Pension funds are, by nature, long-term investors. Hence, investments in renewable energy, energy infrastructure and other types of infrastructure should be useful supplements to listed equities and bonds generate a return in line with what can be expected in the equity market but with risk and sensitivity to the global business cycle significantly lower than with equity investments.
Investments in renewable energy and infrastructure appeal to pension funds when they deliver a predictable and stable cash flow. In terms of renewable energy sources the role of the government is to ensure that the power production can be sold at a fixed or highly predictable price for large part of the life of the asset.

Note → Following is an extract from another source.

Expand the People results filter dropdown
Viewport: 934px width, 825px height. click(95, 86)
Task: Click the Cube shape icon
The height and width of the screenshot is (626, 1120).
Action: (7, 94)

If these conditions are met, investments in renewable energy and infrastructure should appeal to pension funds, but so far actual investments have been limited. This has also been due to lack of experience among pension funds with (direct) investments in the asset class and uncertainty about a relevant pipeline of similar investment opportunities before committing to the initial investment.
But there are already concrete business cases out there. In Denmark, for example PensionDanmark and Dong Energy have developed and implemented a model for how pension fund capital can be activated in relation to investments in renewable energy. The breakthrough came in 2010 with the investment in Nysted Wind Farm and has more recently been applied with the investment in the future Anholt wind farm. Overall, the two offshore wind farms will supply clean energy equivalent of the annual consumption of 540,000 Danish households by 2014.
The model includes the creation of a partnership between an institutional investor and the industrial partner, where the pension fund provides the capital and the industrial partner is responsible for construction and operation, while at the same time keeps a substantial share of the asset as to ensure alignment of interests.